I've got a lot of stock data from which I want to build a OHLC chart (Open, High, Low, Close) similar to this one:
For this I make use of the candlestick function from matplotlib.finance. I've got minute data, so in order to also make intraday charts I used this other stackoverflow thread, which evenly spaces all the candlesticks to avoid gaps between the days (since there is no data between 5:30 PM and 9:00 AM). This works reasonably well with a small amount of data, but unfortunately I've got A LOT of data (510 minutes per day * 10 years ≈ 1 million minutes). From this data I want to make a chart which gives an overview, but which can also be zoomed in so that I can see individual minutes for specific days in history.
In order to do this I thought of simply making a huge (very wide) figure, saving it, and then I can simply zoom in with any image viewer.
I now have some code which I copied from the other thread and adjusted a bit. In the code I first create some random sample data (because the original sample data in the other thread was deleted). From this data I then draw up a figure with a fixed candlestick width and a figure width of the amount of minutes times the individual candlesticks width (len(data)*candlestickWidth). The code and the resulting image are below, which is with only 2 days and 15 minutes per day (so a total of 30 minutes).

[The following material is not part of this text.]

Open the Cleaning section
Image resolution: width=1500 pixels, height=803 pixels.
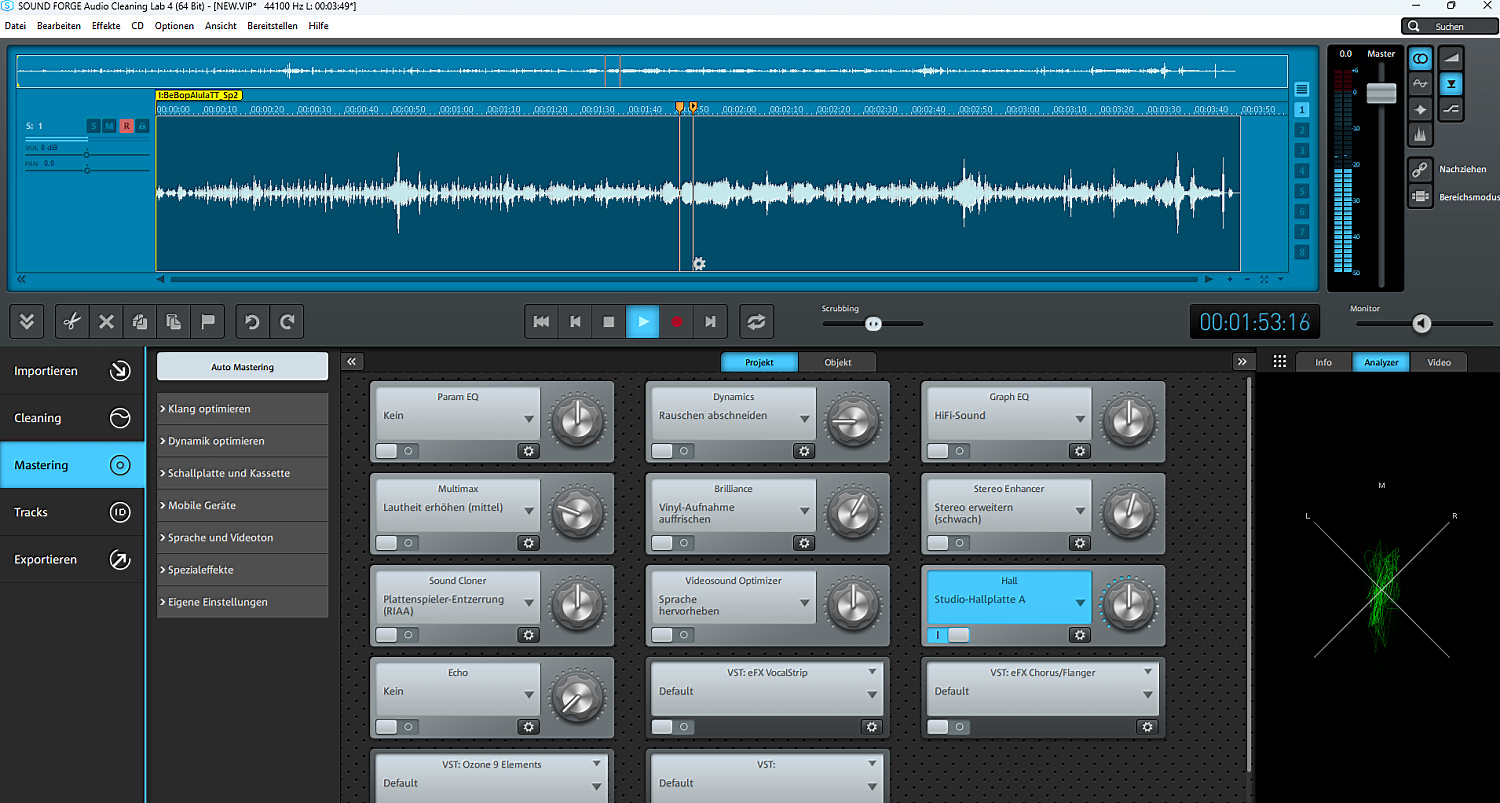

My question is now: how do I position the candlesticks so that they have no spaces in between the sticks and so that the image width is dependent on the amount of sticks so that it gets wider as I add more minutes?
All tips are welcome!
import numpy as np
import matplotlib.pyplot as plt
import datetime
import random
from matplotlib.finance import candlestick
from matplotlib.dates import num2date, date2num
# Create sample data for 5 days. Five columns: time, opening, close, high, low
jaar = 2007
maand = 05
data = np.array([[1.0,1.0,1.0,1.0,1.0]])
quotes = [(5, 6, 7, 4), (6, 9, 9, 6), (9, 8, 10, 8), (8, 6, 9, 5), (8, 11, 13, 7)]
for dag in range(5, 7):
for uur in range(9, 10):
for minuut in range(15):
numdatumtijd = date2num(datetime.datetime(jaar, maand, dag, uur, minuut))

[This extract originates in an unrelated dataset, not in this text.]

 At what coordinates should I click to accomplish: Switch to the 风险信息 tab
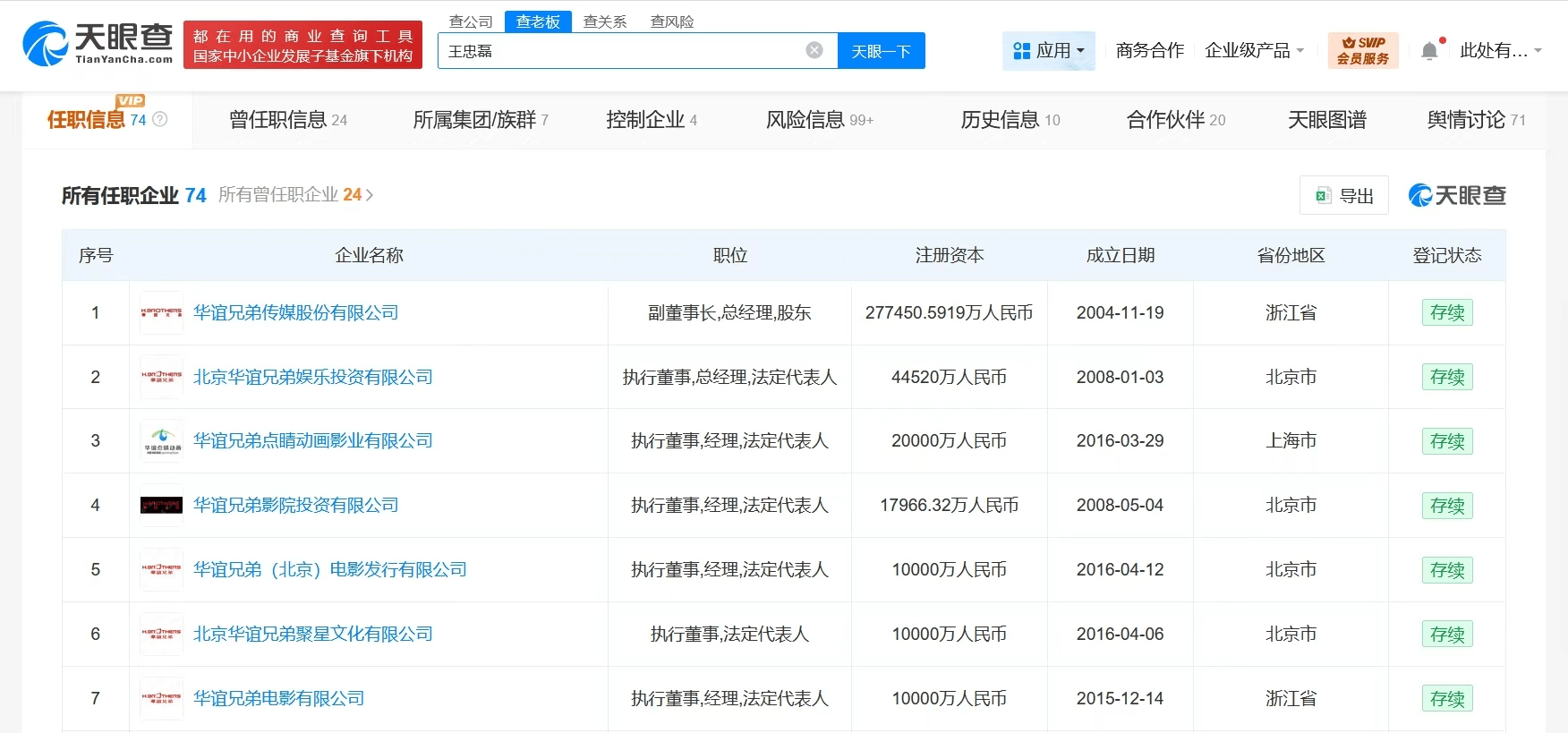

koersdata = quotes[random.randint(0,4)]
data = np.append(data, [[numdatumtijd, koersdata[0], koersdata[1], koersdata[2], koersdata[3], ]], axis=0)
data = np.delete(data, 0, 0)
print('Ready with building sample data')
# determine number of days and create a list of those days
ndays = np.unique(np.trunc(data[:,0]), return_index=True)
xdays = []
for n in np.arange(len(ndays[0])):
xdays.append(datetime.date.isoformat(num2date(data[ndays[1],0][n])))
# creation of new data by replacing the time array with equally spaced values.
# this will allow to remove the gap between the days, when plotting the data
data2 = np.hstack([np.arange(data[:,0].size)[:, np.newaxis], data[:,1:]])
# plot the data
candlestickWidth = 0.2
figWidth = len(data) * candlestickWidth
fig = plt.figure(figsize=(figWidth, 5))
ax = fig.add_axes([0.05, 0.1, 0.9, 0.9])
# customization of the axis
ax.spines['right'].set_color('none')
ax.spines['top'].set_color('none')
ax.xaxis.set_ticks_position('bottom')
ax.yaxis.set_ticks_position('left')
ax.tick_params(axis='both', direction='out', width=2, length=8, labelsize=12, pad=8)
ax.spines['left'].set_linewidth(2)
ax.spines['bottom'].set_linewidth(2)
# set the ticks of the x axis only when starting a new day
ax.set_xticks(data2[ndays[1],0]) ## (Also write the code to set a tick for every whole hour)
ax.set_xticklabels(xdays, rotation=45, horizontalalignment='right')
ax.set_ylabel('Quotes', size=20)
# Set limits to the high and low of the data set
ax.set_ylim([min(data[:,4]), max(data[:,3])])
# Create the candle sticks
candlestick(ax, data2, width=candlestickWidth, colorup='g', colordown='r')
plt.show()